I think it’s worth noting that, in cases where all of a table’s descendants are known not to be frozen prior to the call; table.isfrozen
could be used in place of caching.
table.isfrozen Implementation
local DeepFreeze = (function()
local FreezeNode = function(NodeArray, Node, IsHostNode)

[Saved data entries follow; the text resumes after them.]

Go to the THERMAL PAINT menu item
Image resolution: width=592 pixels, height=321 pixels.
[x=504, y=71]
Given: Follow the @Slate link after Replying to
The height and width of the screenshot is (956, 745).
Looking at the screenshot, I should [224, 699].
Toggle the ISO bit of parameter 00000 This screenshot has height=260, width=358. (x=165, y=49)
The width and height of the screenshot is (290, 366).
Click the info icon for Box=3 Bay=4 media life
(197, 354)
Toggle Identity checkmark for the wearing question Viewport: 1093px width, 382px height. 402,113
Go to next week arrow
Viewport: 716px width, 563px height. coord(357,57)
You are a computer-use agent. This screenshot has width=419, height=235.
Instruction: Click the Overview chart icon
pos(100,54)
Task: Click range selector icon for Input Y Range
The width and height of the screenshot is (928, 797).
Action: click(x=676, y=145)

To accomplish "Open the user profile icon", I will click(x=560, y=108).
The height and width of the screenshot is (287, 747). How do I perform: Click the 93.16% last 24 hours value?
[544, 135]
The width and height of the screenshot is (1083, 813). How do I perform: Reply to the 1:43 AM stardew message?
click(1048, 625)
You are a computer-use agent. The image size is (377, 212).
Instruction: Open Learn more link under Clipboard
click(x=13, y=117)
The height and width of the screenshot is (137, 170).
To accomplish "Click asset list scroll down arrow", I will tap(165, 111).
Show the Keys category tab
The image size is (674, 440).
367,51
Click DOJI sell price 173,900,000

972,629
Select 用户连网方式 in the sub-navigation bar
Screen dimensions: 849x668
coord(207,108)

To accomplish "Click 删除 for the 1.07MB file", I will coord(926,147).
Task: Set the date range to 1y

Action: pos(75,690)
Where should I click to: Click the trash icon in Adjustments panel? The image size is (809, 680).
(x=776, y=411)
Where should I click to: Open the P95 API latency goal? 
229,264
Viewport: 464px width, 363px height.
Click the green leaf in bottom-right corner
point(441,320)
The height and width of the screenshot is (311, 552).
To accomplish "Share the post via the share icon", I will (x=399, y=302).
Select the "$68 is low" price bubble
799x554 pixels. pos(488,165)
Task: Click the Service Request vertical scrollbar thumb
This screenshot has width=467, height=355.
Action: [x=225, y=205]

for Key, Value in pairs(Node) do
if type(Value) == "table" then
table.insert(NodeArray, Value)
end
end
if IsHostNode and table.isfrozen(Node) then -- No redundancy; isfrozen is only called when IsHostNode is true.
return nil
end
table.freeze(Node)
end
local StepNextNodes = function(CurrentNodes)
local NextNodes = {}
for Index, Node in pairs(CurrentNodes) do
if not table.isfrozen(Node) then
FreezeNode(NextNodes, Node, false)
end
end
return NextNodes
end
return function(HostNode)
local CurrentNodes = {}
FreezeNode(CurrentNodes, HostNode, true)
while #CurrentNodes > 0 do
CurrentNodes = StepNextNodes(CurrentNodes)
end
end
end)()
But of course, that wouldn’t be the ideal functionality if some subtables are already frozen prior to the function call. In that case; you’d either have to precompute the tree, or use a HashTable in order to keep track of cyclic references.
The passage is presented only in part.